* [What you should do]: Look below for the line with "Image resolution: width=1199", then repeat it and all lines after it, exactly, minus any pictures.

[Records provided — start]

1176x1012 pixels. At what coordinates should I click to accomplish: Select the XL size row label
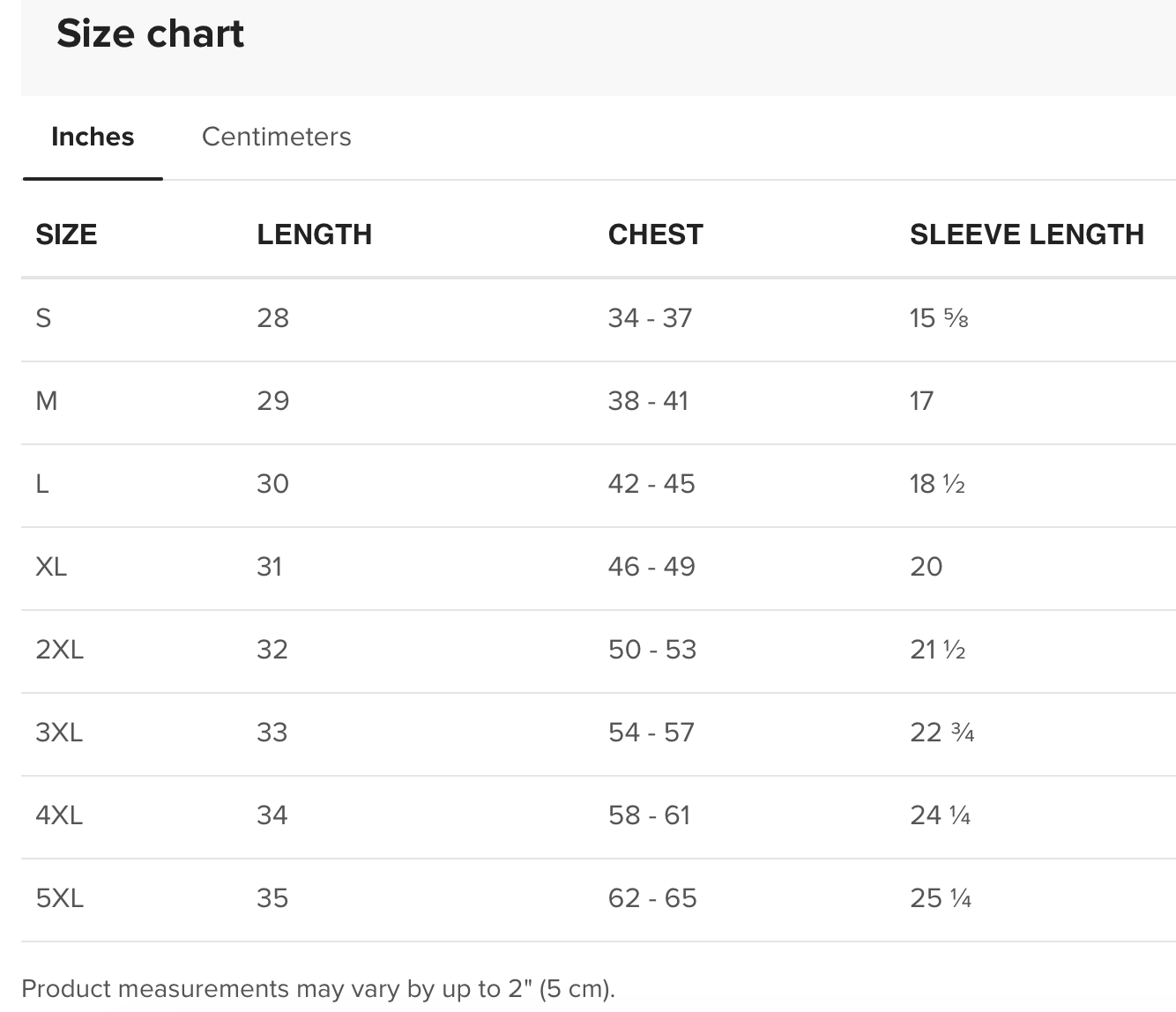pos(51,567)
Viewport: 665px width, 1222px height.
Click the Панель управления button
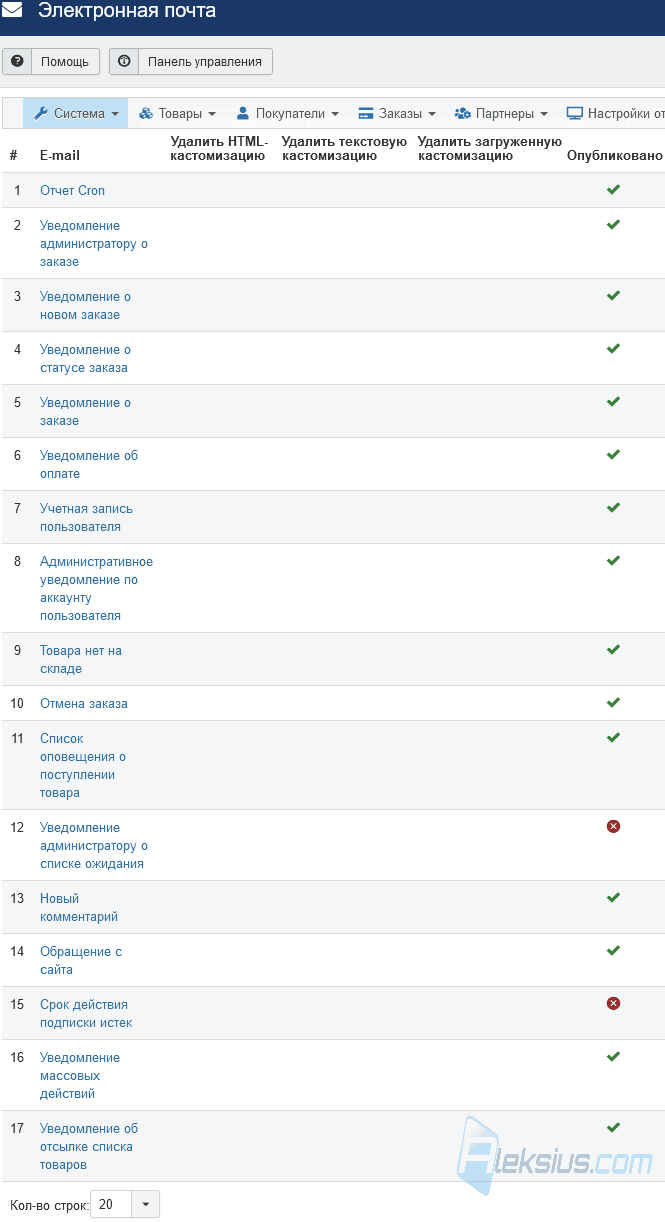[x=190, y=61]
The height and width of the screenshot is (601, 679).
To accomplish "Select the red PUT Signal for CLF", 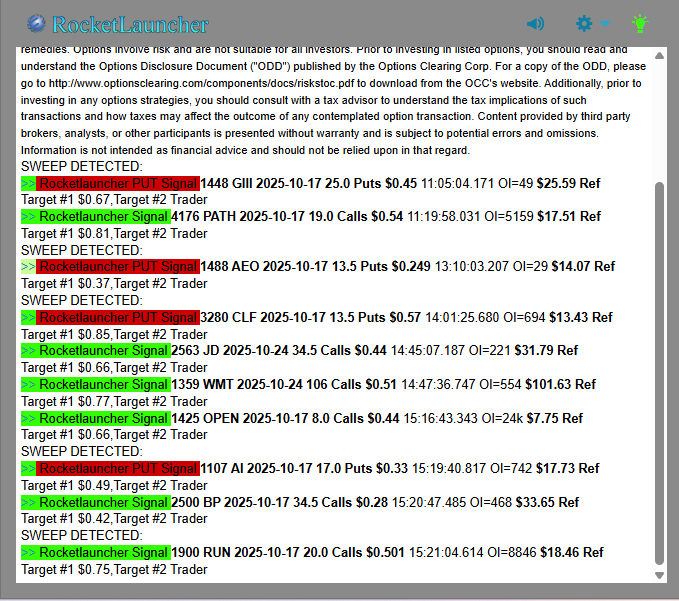I will [x=117, y=317].
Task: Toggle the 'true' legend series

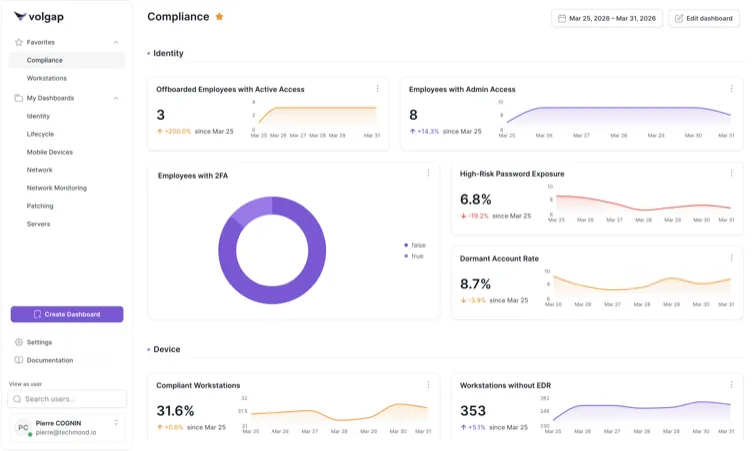Action: (x=413, y=256)
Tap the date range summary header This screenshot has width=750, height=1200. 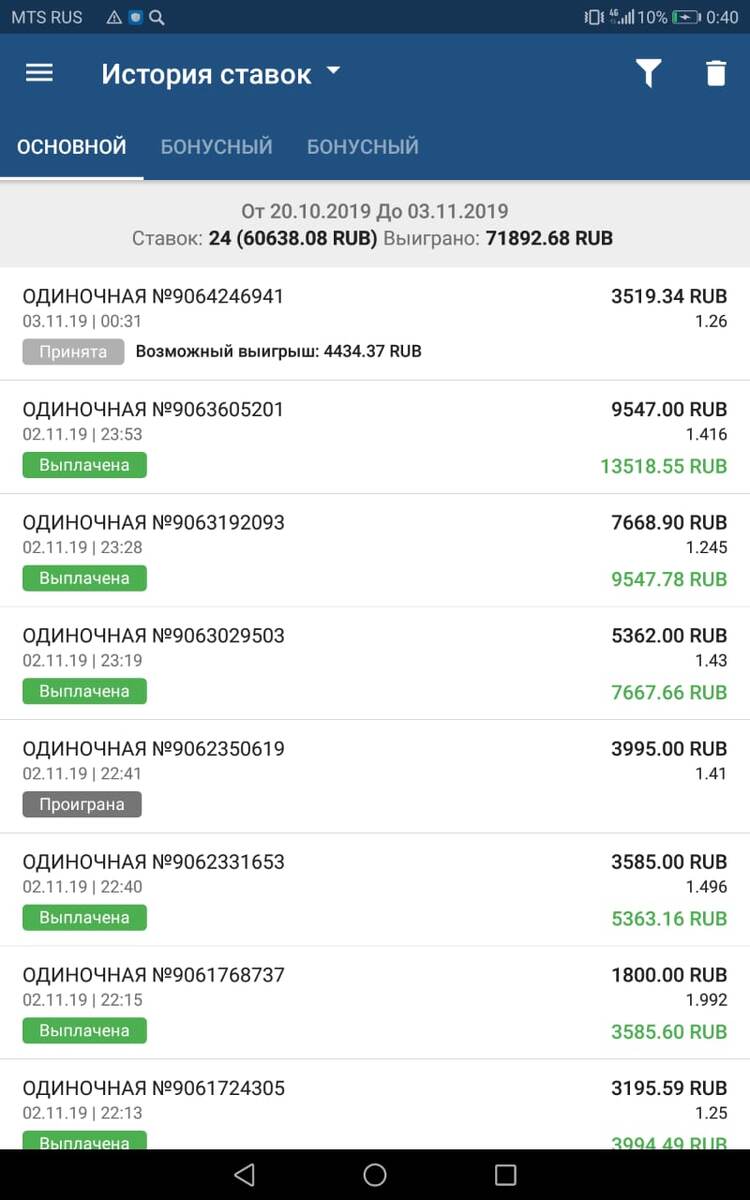[x=375, y=224]
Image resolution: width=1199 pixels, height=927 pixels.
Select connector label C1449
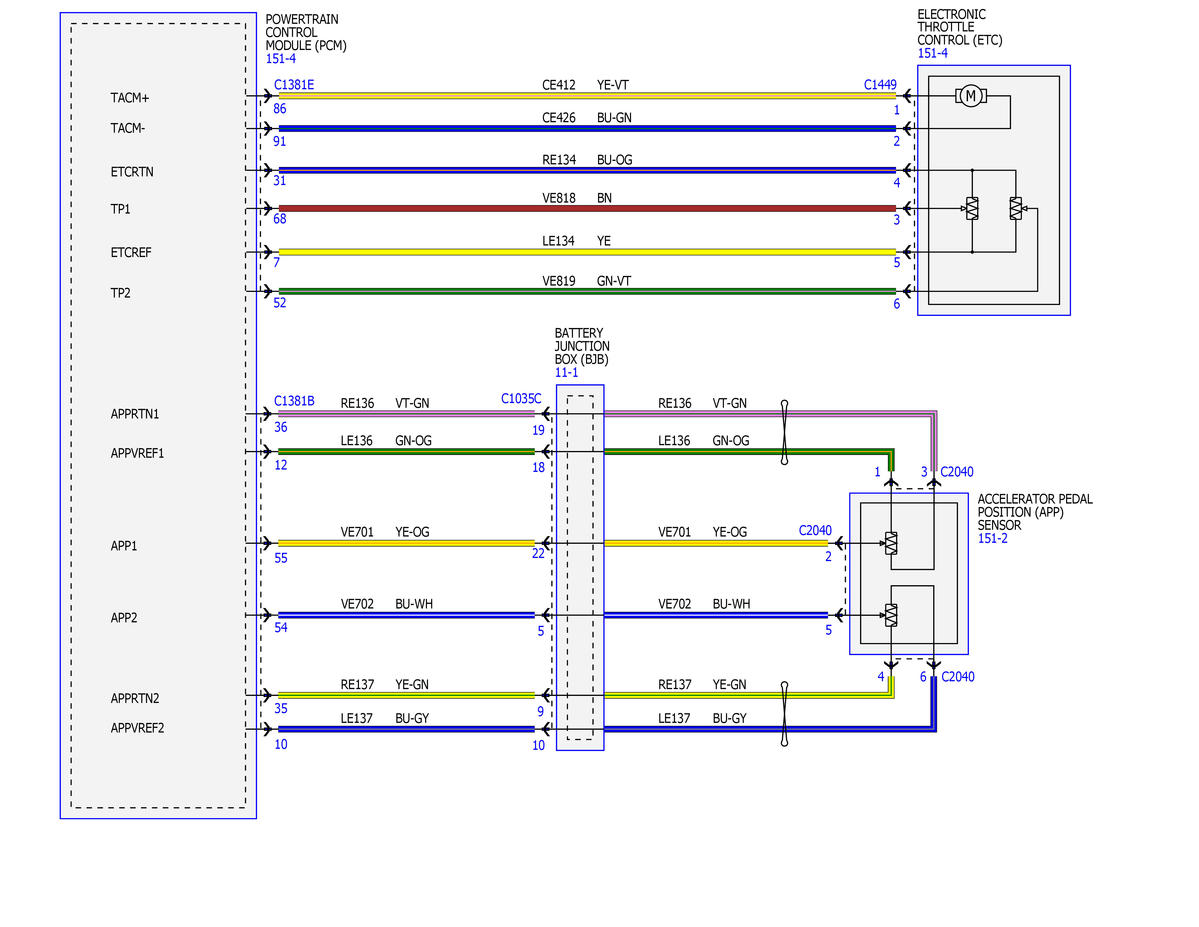(880, 85)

[Records provided — finish]

* [Solution]:
Image resolution: width=1199 pixels, height=927 pixels.
Select connector label C1449
(880, 85)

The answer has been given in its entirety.